Although concrete is a core component in homes, public buildings, and bridges, it’s not the most sustainable building material out there.

Commercial concrete production releases tons of greenhouse gases into the atmosphere every year, contributing to environmental pollution and climate change. Fortunately, there are more sustainable construction materials that present a greener alternative to concrete in both residential and commercial projects.

1. Straw Bales

Straw bale building is a nod to the days when we built our homes from natural and locally-sourced materials. Instead of relying on technology and manufactured materials, we use what the earth provides. Straw bales are used to replace concrete, plaster, gypsum, and other building materials in walls. When sealed properly, they have a high insulating ability.

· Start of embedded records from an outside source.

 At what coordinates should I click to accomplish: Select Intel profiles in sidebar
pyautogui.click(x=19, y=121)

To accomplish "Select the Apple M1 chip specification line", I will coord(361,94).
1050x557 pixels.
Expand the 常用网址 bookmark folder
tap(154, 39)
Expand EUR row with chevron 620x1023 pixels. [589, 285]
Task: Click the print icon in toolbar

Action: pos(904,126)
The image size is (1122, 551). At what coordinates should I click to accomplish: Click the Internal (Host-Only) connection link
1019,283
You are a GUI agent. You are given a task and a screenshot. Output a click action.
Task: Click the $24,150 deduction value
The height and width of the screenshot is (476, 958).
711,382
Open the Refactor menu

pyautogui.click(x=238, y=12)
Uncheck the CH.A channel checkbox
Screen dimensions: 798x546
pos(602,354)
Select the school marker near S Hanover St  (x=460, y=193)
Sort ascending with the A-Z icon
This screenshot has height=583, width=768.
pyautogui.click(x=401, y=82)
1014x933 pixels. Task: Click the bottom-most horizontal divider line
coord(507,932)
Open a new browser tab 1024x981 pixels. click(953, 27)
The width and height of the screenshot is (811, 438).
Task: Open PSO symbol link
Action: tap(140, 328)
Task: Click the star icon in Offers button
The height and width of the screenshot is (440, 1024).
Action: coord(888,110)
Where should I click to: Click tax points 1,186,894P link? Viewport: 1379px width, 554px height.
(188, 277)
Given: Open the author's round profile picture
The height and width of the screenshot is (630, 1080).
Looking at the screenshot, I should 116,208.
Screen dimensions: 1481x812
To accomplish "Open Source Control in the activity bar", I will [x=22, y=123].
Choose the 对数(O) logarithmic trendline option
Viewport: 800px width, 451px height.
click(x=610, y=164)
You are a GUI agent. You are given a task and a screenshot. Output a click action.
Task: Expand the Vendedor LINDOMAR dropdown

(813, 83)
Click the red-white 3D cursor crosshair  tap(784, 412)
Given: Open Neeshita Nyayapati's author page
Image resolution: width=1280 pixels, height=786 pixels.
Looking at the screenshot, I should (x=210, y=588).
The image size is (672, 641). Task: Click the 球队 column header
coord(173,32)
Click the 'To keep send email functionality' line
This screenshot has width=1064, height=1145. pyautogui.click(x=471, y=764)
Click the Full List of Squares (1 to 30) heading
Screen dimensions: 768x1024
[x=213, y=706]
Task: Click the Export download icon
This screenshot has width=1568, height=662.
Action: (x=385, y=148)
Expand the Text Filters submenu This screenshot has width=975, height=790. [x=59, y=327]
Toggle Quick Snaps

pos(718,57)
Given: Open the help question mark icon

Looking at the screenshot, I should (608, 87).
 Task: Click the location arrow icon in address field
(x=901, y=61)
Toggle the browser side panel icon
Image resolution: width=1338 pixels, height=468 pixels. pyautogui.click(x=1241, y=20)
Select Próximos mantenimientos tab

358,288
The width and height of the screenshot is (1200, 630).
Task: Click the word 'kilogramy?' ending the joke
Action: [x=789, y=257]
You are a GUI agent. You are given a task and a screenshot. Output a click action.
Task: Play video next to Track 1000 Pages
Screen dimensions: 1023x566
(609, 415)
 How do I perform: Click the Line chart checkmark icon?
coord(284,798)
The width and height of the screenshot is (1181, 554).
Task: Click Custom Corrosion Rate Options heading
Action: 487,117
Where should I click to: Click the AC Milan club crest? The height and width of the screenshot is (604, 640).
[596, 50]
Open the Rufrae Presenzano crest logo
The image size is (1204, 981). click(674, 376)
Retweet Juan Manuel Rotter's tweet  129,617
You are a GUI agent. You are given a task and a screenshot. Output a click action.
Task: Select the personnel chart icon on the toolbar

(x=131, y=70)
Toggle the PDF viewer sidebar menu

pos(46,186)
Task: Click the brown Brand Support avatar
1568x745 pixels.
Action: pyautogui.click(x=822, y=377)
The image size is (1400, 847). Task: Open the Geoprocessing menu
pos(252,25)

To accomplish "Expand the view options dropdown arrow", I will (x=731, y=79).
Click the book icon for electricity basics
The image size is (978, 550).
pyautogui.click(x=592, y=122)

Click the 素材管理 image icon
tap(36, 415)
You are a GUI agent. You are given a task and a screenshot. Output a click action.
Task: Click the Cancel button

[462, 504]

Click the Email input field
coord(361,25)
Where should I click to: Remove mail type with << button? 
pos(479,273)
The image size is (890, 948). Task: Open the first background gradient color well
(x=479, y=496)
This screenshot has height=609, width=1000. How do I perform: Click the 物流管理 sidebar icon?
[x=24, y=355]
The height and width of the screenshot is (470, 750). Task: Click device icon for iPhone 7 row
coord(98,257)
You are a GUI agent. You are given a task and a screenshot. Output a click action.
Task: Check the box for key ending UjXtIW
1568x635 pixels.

As a renewable resource, straw is both sustainable and affordable.

2. Bamboo

The recent popularity of bamboo amenities such as furniture and utensils may make it seem trendy, but it has been used in construction for millennia. Its combination of light weight, tensile strength, and renewability make it an ideal replacement for expensive imported materials and an alternative to rebar and concrete construction, especially in areas with easy access to locally-sourced bamboo.

3. Recycled Plastic

Plastic is emerging as one of the more sustainable construction materials. Instead of sourcing, mining and milling new components, researchers are producing concrete made from ground-up trash and recycled plastics. This practice reduces greenhouse gas emissions and provides a positive new use for plastic waste that would otherwise be clogging landfills.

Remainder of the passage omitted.